*** Block opens ***

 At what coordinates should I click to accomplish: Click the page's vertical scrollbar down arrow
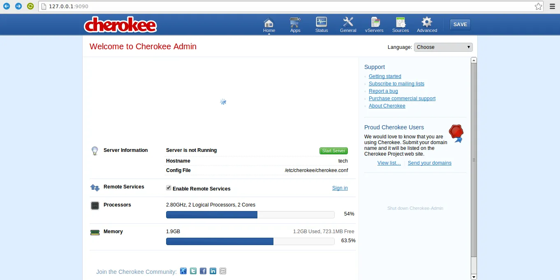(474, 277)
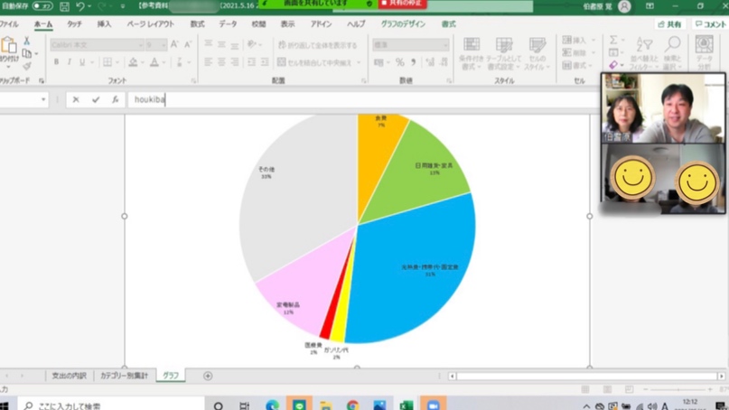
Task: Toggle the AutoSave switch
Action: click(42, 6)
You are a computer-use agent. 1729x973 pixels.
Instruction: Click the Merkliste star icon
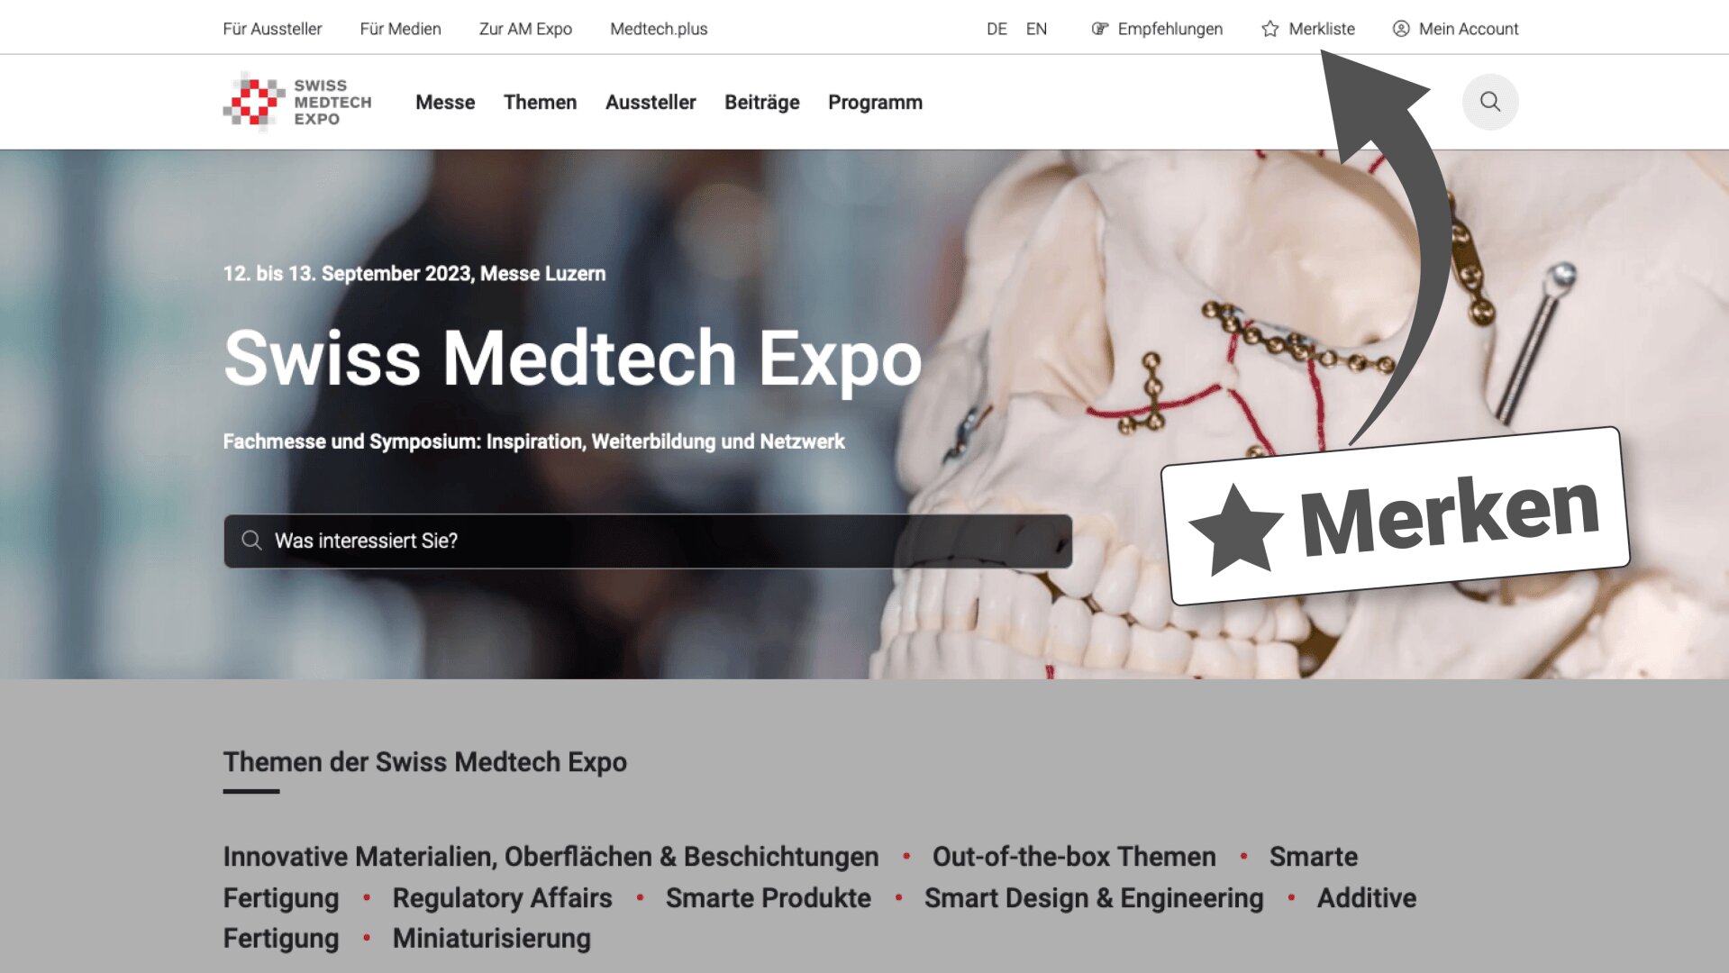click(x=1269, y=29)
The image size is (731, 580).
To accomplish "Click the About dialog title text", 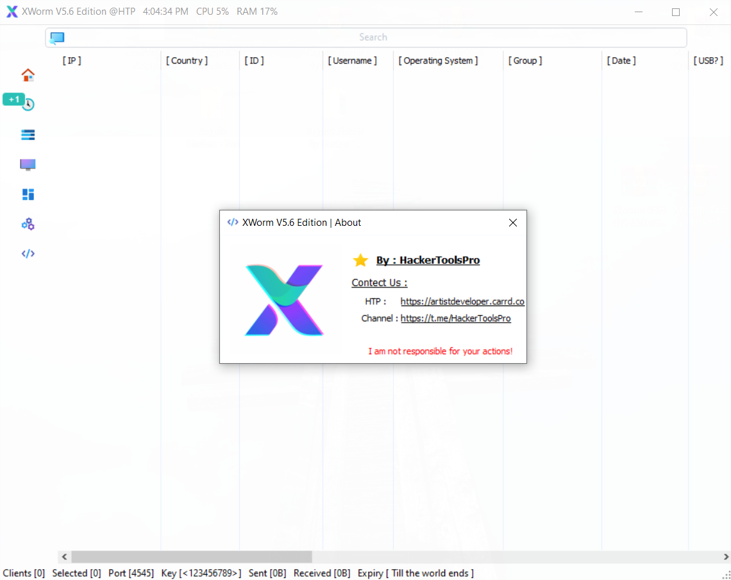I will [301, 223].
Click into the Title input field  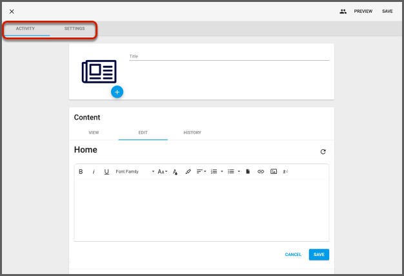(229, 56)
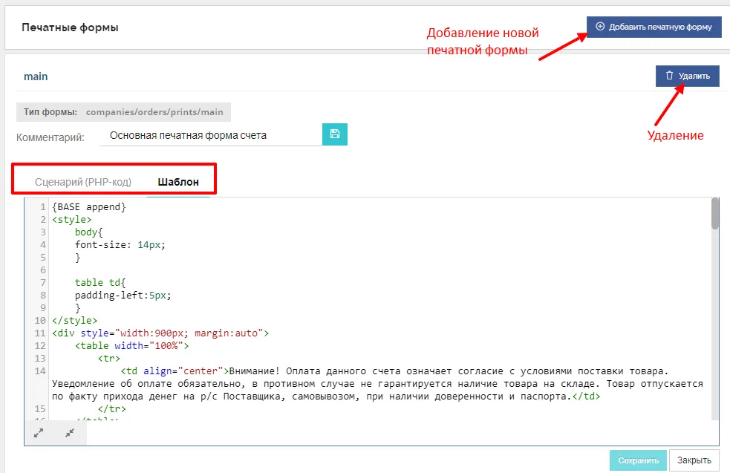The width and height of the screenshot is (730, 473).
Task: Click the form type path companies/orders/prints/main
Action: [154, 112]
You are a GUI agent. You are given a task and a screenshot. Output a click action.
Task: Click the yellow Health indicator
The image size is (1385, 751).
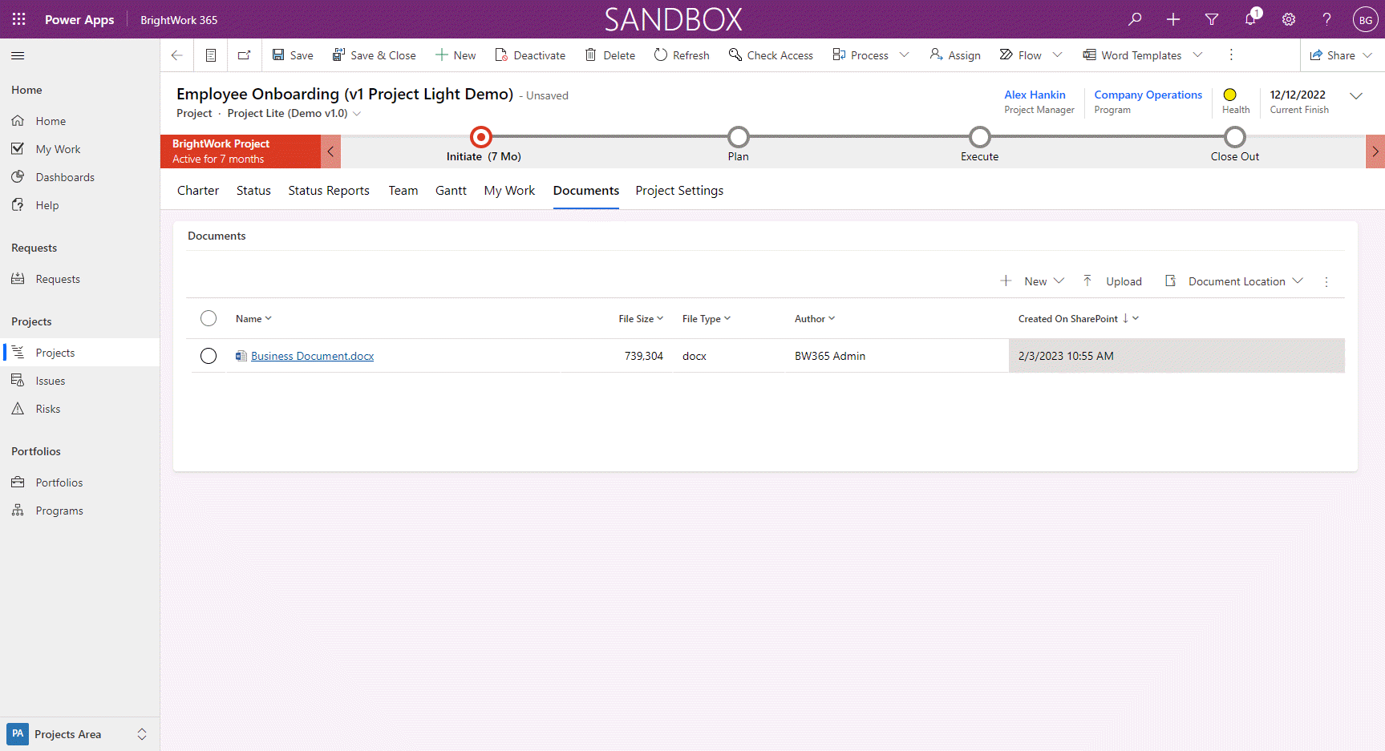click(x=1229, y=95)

*** Block closes ***
*** Block opens ***

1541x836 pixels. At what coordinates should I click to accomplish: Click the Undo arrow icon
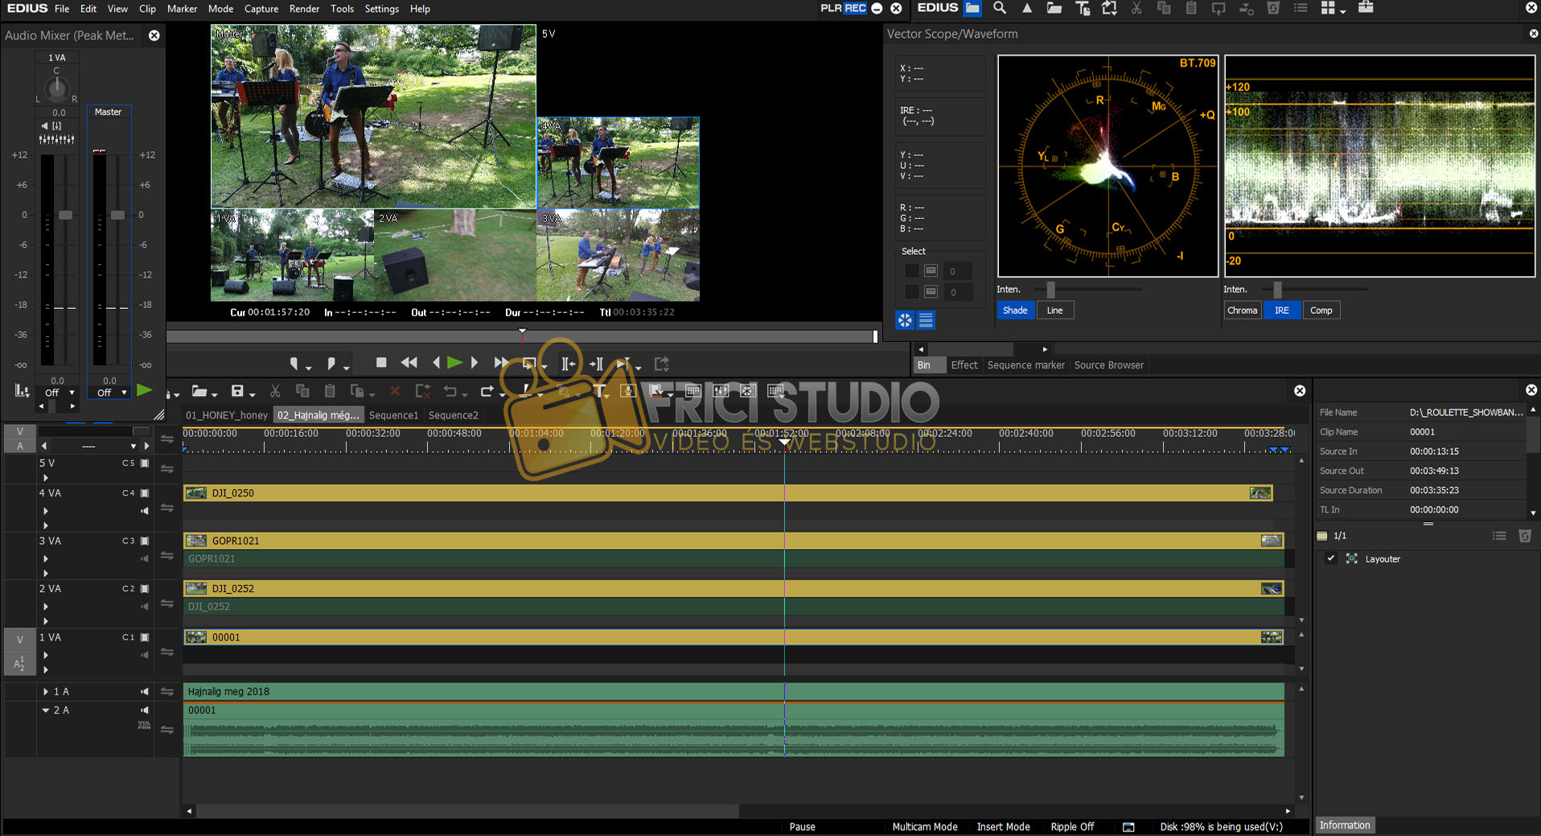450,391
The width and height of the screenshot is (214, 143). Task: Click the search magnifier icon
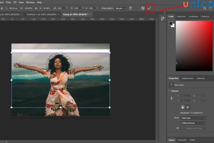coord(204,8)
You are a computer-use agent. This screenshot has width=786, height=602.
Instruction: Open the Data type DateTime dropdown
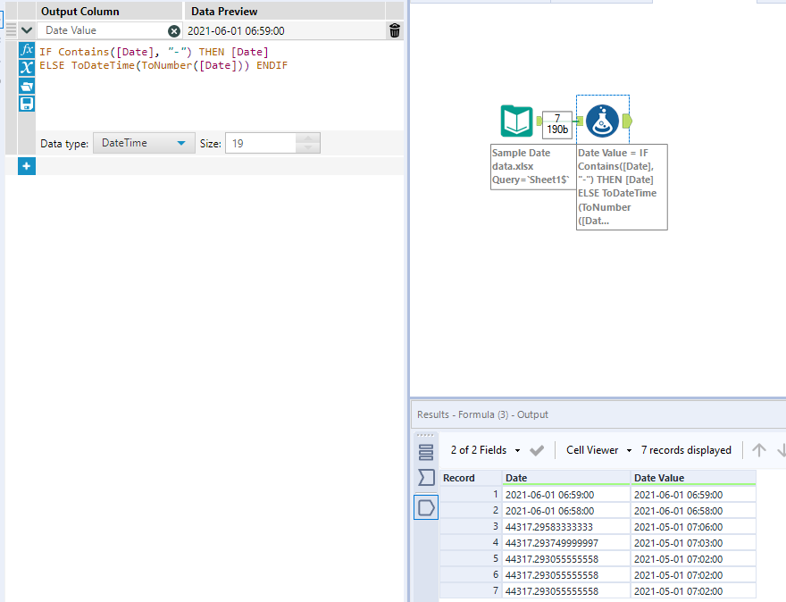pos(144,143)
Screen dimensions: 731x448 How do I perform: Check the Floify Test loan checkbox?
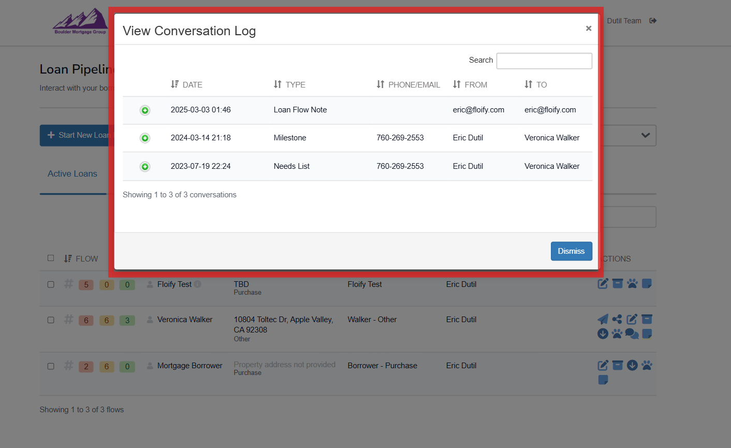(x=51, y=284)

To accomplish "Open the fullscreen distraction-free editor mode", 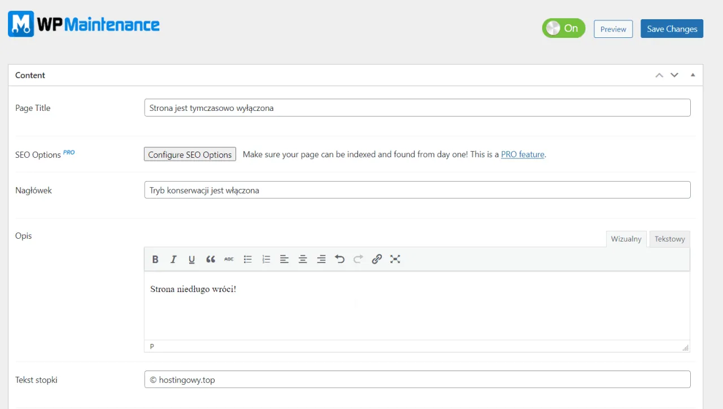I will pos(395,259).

*** Block closes ***

Instructions to follow: Scan the preceding listing for the string "agent" and copy every line where it occurs.

Answer to the problem:
You are a computer-use agent. 1729x973 pixels.
You are a GUI agent. You are given a task and a screenshot. Output a click action.
You are a computer-use agent. This screenshot has width=786, height=602.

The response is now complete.